━━ Supplied data ━━
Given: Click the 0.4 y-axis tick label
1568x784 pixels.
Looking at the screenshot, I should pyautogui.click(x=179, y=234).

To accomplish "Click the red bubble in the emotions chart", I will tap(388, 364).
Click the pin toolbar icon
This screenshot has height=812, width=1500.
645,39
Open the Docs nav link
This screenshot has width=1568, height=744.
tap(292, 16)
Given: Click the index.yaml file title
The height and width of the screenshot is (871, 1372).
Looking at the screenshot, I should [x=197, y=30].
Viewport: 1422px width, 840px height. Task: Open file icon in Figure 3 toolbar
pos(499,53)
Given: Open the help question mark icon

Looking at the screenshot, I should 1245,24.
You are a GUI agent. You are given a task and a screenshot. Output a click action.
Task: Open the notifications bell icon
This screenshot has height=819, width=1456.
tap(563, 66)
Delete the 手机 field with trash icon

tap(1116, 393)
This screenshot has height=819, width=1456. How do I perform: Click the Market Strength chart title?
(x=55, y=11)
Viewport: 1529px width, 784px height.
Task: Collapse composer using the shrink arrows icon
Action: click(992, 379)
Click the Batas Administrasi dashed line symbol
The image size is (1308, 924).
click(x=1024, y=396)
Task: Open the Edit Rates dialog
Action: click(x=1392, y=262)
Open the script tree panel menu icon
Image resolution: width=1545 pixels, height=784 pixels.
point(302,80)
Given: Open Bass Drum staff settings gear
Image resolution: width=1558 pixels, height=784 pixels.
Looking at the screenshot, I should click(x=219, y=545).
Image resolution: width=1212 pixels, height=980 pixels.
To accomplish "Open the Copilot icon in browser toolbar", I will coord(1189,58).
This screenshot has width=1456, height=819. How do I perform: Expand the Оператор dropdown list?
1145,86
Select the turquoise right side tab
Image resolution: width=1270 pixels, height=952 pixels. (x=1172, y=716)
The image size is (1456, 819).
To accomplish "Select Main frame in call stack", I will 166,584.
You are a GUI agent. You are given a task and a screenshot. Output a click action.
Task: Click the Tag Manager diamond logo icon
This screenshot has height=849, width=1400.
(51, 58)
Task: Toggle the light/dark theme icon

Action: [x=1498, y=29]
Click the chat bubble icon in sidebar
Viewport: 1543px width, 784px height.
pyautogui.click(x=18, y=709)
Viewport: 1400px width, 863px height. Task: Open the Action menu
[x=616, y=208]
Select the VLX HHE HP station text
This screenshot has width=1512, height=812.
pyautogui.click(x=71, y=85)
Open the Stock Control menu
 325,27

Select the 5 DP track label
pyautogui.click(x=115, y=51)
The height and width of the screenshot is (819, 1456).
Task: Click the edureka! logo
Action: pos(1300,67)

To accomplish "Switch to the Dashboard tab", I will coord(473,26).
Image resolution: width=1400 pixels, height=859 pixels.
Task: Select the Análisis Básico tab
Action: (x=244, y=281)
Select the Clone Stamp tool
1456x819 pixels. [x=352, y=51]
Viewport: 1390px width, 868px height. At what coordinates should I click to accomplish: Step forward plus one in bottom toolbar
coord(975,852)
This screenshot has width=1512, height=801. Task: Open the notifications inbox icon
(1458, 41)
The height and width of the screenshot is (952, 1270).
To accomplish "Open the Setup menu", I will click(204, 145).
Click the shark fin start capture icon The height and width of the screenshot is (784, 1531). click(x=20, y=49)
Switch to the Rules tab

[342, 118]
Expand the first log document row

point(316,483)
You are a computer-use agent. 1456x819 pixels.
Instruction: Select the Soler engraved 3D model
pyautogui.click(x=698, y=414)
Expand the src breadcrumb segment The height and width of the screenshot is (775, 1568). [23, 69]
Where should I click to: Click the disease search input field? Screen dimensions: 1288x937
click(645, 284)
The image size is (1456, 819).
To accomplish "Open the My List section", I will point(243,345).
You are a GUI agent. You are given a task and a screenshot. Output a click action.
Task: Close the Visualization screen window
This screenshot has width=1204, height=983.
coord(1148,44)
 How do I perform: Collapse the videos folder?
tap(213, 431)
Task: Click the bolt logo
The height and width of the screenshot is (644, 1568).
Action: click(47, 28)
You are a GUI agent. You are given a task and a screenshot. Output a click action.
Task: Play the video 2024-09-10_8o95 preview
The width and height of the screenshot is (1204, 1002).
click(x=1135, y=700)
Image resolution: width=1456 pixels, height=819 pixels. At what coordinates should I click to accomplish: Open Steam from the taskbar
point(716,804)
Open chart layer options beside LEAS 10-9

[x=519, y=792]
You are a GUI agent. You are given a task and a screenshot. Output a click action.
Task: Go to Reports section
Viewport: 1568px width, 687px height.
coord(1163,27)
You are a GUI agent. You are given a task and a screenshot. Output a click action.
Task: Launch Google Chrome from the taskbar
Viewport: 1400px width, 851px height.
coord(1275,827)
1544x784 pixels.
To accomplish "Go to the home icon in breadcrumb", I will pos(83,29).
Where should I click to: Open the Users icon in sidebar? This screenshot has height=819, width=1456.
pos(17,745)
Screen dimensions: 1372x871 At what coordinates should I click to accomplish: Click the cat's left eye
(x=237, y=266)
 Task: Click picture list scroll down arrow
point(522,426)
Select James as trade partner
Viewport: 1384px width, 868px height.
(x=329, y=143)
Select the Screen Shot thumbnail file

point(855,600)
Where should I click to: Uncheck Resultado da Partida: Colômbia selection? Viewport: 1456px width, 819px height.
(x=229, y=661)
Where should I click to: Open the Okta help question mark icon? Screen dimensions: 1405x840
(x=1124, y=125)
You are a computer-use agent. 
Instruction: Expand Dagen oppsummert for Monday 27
━━━
## Instructions for the task
What is the number of lines in the entries above that contain the word "section"? Answer with that number only.

## Expected answer
2